--- About this exercise ---
Rewrite these lines as a numbered list, dropping any blank lines. Include every one of the records.

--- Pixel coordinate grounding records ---
'''

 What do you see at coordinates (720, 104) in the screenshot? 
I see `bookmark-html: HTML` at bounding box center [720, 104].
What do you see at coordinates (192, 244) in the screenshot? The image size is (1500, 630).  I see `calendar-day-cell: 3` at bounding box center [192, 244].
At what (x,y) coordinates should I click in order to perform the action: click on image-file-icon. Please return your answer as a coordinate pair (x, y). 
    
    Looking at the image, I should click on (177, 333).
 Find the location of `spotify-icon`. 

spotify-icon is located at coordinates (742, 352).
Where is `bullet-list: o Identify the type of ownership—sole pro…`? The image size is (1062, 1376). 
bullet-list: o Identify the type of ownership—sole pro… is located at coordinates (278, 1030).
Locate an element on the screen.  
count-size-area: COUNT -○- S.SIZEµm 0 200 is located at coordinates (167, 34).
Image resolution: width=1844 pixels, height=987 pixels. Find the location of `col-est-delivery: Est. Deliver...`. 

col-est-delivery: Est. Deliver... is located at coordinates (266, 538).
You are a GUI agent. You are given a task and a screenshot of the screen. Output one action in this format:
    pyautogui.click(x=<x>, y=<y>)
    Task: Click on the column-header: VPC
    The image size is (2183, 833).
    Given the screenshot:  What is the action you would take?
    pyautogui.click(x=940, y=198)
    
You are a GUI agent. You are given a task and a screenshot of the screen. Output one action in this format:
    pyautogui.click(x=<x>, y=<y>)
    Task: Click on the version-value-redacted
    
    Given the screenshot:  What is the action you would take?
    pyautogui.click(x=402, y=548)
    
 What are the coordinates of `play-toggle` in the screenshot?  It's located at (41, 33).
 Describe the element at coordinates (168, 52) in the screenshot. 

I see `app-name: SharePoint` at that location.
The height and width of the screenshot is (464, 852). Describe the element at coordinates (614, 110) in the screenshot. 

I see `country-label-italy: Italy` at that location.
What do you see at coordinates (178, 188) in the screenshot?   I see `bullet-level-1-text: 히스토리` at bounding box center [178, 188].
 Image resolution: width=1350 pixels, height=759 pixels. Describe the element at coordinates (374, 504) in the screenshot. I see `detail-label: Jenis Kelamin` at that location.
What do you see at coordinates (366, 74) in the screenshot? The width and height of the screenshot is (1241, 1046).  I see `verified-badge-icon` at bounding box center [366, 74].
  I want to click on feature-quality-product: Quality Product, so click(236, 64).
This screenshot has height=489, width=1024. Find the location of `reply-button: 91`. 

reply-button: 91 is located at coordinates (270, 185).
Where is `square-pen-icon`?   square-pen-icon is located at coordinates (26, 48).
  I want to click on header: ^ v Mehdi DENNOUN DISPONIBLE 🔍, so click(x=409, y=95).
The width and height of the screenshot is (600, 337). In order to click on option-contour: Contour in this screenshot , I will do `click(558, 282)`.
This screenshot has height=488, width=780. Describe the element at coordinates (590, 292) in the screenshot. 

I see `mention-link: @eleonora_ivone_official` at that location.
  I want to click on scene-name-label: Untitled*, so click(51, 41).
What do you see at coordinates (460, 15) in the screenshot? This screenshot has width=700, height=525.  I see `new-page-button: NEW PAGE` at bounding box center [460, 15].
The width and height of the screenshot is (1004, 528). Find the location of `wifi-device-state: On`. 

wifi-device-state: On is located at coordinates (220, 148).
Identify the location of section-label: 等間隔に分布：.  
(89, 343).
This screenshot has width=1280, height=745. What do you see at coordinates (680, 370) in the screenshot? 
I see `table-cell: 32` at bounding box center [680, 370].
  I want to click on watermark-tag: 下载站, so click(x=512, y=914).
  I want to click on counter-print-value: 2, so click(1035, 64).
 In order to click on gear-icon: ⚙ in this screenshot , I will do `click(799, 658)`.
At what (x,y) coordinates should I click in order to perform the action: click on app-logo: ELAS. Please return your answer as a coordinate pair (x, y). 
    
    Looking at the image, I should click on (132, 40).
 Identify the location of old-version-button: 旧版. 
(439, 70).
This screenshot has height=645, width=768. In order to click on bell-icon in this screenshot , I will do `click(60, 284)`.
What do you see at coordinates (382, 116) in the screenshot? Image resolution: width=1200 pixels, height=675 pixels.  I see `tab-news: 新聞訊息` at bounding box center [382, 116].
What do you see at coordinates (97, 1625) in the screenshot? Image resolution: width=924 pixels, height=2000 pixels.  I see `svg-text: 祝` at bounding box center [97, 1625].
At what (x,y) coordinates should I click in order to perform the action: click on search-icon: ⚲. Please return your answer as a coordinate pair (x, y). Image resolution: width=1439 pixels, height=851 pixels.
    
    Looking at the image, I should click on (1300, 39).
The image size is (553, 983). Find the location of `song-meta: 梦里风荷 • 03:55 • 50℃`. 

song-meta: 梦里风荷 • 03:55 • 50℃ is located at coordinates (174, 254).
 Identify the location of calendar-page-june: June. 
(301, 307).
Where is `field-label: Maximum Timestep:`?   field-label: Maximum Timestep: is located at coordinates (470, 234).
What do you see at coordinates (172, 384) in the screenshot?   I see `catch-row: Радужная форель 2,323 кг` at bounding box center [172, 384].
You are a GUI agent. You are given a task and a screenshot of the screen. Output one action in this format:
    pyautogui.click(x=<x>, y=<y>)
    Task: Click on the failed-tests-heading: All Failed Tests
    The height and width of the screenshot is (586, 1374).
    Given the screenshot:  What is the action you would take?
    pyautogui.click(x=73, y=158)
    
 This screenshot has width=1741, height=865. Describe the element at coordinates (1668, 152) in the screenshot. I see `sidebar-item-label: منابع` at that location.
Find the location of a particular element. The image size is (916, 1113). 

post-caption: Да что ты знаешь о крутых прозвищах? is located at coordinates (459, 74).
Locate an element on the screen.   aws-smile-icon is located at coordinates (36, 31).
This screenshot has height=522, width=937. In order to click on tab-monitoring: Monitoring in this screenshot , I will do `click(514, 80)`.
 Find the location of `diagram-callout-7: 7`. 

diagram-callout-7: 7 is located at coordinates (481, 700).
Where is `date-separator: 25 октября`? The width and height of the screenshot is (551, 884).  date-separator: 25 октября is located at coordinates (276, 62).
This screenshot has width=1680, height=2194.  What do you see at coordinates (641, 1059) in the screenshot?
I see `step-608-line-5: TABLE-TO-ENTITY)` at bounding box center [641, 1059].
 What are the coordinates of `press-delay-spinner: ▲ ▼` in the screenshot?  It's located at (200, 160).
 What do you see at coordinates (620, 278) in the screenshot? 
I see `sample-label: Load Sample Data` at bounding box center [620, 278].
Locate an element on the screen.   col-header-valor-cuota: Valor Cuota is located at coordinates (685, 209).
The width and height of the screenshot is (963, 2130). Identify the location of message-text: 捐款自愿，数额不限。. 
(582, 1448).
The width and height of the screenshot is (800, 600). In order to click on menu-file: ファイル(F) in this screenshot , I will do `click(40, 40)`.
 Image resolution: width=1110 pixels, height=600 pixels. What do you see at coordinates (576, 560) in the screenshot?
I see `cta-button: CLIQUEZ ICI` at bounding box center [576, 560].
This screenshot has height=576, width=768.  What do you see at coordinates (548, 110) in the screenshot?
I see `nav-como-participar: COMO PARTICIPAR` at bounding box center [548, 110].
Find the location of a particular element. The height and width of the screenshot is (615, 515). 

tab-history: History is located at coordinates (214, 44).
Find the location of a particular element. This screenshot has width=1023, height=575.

'''

--- Answer box ---
1.  What do you see at coordinates (720, 104) in the screenshot? 
2. I see `bookmark-html: HTML` at bounding box center [720, 104].
3. What do you see at coordinates (192, 244) in the screenshot? The image size is (1500, 630).  I see `calendar-day-cell: 3` at bounding box center [192, 244].
4. At what (x,y) coordinates should I click in order to perform the action: click on image-file-icon. Please return your answer as a coordinate pair (x, y). 
5.     Looking at the image, I should click on (177, 333).
6.  Find the location of `spotify-icon`. 
7. spotify-icon is located at coordinates (742, 352).
8. Where is `bullet-list: o Identify the type of ownership—sole pro…`? The image size is (1062, 1376). 
9. bullet-list: o Identify the type of ownership—sole pro… is located at coordinates (278, 1030).
10. Locate an element on the screen.  
11. count-size-area: COUNT -○- S.SIZEµm 0 200 is located at coordinates (167, 34).
12. Image resolution: width=1844 pixels, height=987 pixels. Find the location of `col-est-delivery: Est. Deliver...`. 
13. col-est-delivery: Est. Deliver... is located at coordinates (266, 538).
14. You are a GUI agent. You are given a task and a screenshot of the screen. Output one action in this format:
15.     pyautogui.click(x=<x>, y=<y>)
16.     Task: Click on the column-header: VPC
17.     The image size is (2183, 833).
18.     Given the screenshot:  What is the action you would take?
19.     pyautogui.click(x=940, y=198)
20. You are a GUI agent. You are given a task and a screenshot of the screen. Output one action in this format:
21.     pyautogui.click(x=<x>, y=<y>)
22.     Task: Click on the version-value-redacted
23.     Given the screenshot:  What is the action you would take?
24.     pyautogui.click(x=402, y=548)
25.  What are the coordinates of `play-toggle` in the screenshot?  It's located at (41, 33).
26.  Describe the element at coordinates (168, 52) in the screenshot. 
27. I see `app-name: SharePoint` at that location.
28. The height and width of the screenshot is (464, 852). Describe the element at coordinates (614, 110) in the screenshot. 
29. I see `country-label-italy: Italy` at that location.
30. What do you see at coordinates (178, 188) in the screenshot?   I see `bullet-level-1-text: 히스토리` at bounding box center [178, 188].
31.  Image resolution: width=1350 pixels, height=759 pixels. Describe the element at coordinates (374, 504) in the screenshot. I see `detail-label: Jenis Kelamin` at that location.
32. What do you see at coordinates (366, 74) in the screenshot? The width and height of the screenshot is (1241, 1046).  I see `verified-badge-icon` at bounding box center [366, 74].
33.   I want to click on feature-quality-product: Quality Product, so click(236, 64).
34. This screenshot has height=489, width=1024. Find the location of `reply-button: 91`. 
35. reply-button: 91 is located at coordinates (270, 185).
36. Where is `square-pen-icon`?   square-pen-icon is located at coordinates (26, 48).
37.   I want to click on header: ^ v Mehdi DENNOUN DISPONIBLE 🔍, so click(x=409, y=95).
38. The width and height of the screenshot is (600, 337). In order to click on option-contour: Contour in this screenshot , I will do `click(558, 282)`.
39. This screenshot has height=488, width=780. Describe the element at coordinates (590, 292) in the screenshot. 
40. I see `mention-link: @eleonora_ivone_official` at that location.
41.   I want to click on scene-name-label: Untitled*, so click(51, 41).
42. What do you see at coordinates (460, 15) in the screenshot? This screenshot has width=700, height=525.  I see `new-page-button: NEW PAGE` at bounding box center [460, 15].
43. The width and height of the screenshot is (1004, 528). Find the location of `wifi-device-state: On`. 
44. wifi-device-state: On is located at coordinates (220, 148).
45. Identify the location of section-label: 等間隔に分布：.  
46. (89, 343).
47. This screenshot has width=1280, height=745. What do you see at coordinates (680, 370) in the screenshot? 
48. I see `table-cell: 32` at bounding box center [680, 370].
49.   I want to click on watermark-tag: 下载站, so click(x=512, y=914).
50.   I want to click on counter-print-value: 2, so click(1035, 64).
51.  In order to click on gear-icon: ⚙ in this screenshot , I will do `click(799, 658)`.
52. At what (x,y) coordinates should I click in order to perform the action: click on app-logo: ELAS. Please return your answer as a coordinate pair (x, y). 
53.     Looking at the image, I should click on (132, 40).
54.  Identify the location of old-version-button: 旧版. 
55. (439, 70).
56. This screenshot has height=645, width=768. In order to click on bell-icon in this screenshot , I will do `click(60, 284)`.
57. What do you see at coordinates (382, 116) in the screenshot? Image resolution: width=1200 pixels, height=675 pixels.  I see `tab-news: 新聞訊息` at bounding box center [382, 116].
58. What do you see at coordinates (97, 1625) in the screenshot? Image resolution: width=924 pixels, height=2000 pixels.  I see `svg-text: 祝` at bounding box center [97, 1625].
59. At what (x,y) coordinates should I click in order to perform the action: click on search-icon: ⚲. Please return your answer as a coordinate pair (x, y). Image resolution: width=1439 pixels, height=851 pixels.
60.     Looking at the image, I should click on (1300, 39).
61. The image size is (553, 983). Find the location of `song-meta: 梦里风荷 • 03:55 • 50℃`. 
62. song-meta: 梦里风荷 • 03:55 • 50℃ is located at coordinates (174, 254).
63.  Identify the location of calendar-page-june: June. 
64. (301, 307).
65. Where is `field-label: Maximum Timestep:`?   field-label: Maximum Timestep: is located at coordinates (470, 234).
66. What do you see at coordinates (172, 384) in the screenshot?   I see `catch-row: Радужная форель 2,323 кг` at bounding box center [172, 384].
67. You are a GUI agent. You are given a task and a screenshot of the screen. Output one action in this format:
68.     pyautogui.click(x=<x>, y=<y>)
69.     Task: Click on the failed-tests-heading: All Failed Tests
70.     The height and width of the screenshot is (586, 1374).
71.     Given the screenshot:  What is the action you would take?
72.     pyautogui.click(x=73, y=158)
73.  This screenshot has width=1741, height=865. Describe the element at coordinates (1668, 152) in the screenshot. I see `sidebar-item-label: منابع` at that location.
74. Find the location of a particular element. The image size is (916, 1113). 
75. post-caption: Да что ты знаешь о крутых прозвищах? is located at coordinates (459, 74).
76. Locate an element on the screen.   aws-smile-icon is located at coordinates (36, 31).
77. This screenshot has height=522, width=937. In order to click on tab-monitoring: Monitoring in this screenshot , I will do `click(514, 80)`.
78.  Find the location of `diagram-callout-7: 7`. 
79. diagram-callout-7: 7 is located at coordinates (481, 700).
80. Where is `date-separator: 25 октября`? The width and height of the screenshot is (551, 884).  date-separator: 25 октября is located at coordinates (276, 62).
81. This screenshot has width=1680, height=2194.  What do you see at coordinates (641, 1059) in the screenshot?
82. I see `step-608-line-5: TABLE-TO-ENTITY)` at bounding box center [641, 1059].
83.  What are the coordinates of `press-delay-spinner: ▲ ▼` in the screenshot?  It's located at (200, 160).
84.  What do you see at coordinates (620, 278) in the screenshot? 
85. I see `sample-label: Load Sample Data` at bounding box center [620, 278].
86. Locate an element on the screen.   col-header-valor-cuota: Valor Cuota is located at coordinates (685, 209).
87. The width and height of the screenshot is (963, 2130). Identify the location of message-text: 捐款自愿，数额不限。. 
88. (582, 1448).
89. The width and height of the screenshot is (800, 600). In order to click on menu-file: ファイル(F) in this screenshot , I will do `click(40, 40)`.
90.  Image resolution: width=1110 pixels, height=600 pixels. What do you see at coordinates (576, 560) in the screenshot?
91. I see `cta-button: CLIQUEZ ICI` at bounding box center [576, 560].
92. This screenshot has height=576, width=768.  What do you see at coordinates (548, 110) in the screenshot?
93. I see `nav-como-participar: COMO PARTICIPAR` at bounding box center [548, 110].
94. Find the location of a particular element. The height and width of the screenshot is (615, 515). 
95. tab-history: History is located at coordinates (214, 44).
96. Find the location of a particular element. This screenshot has width=1023, height=575.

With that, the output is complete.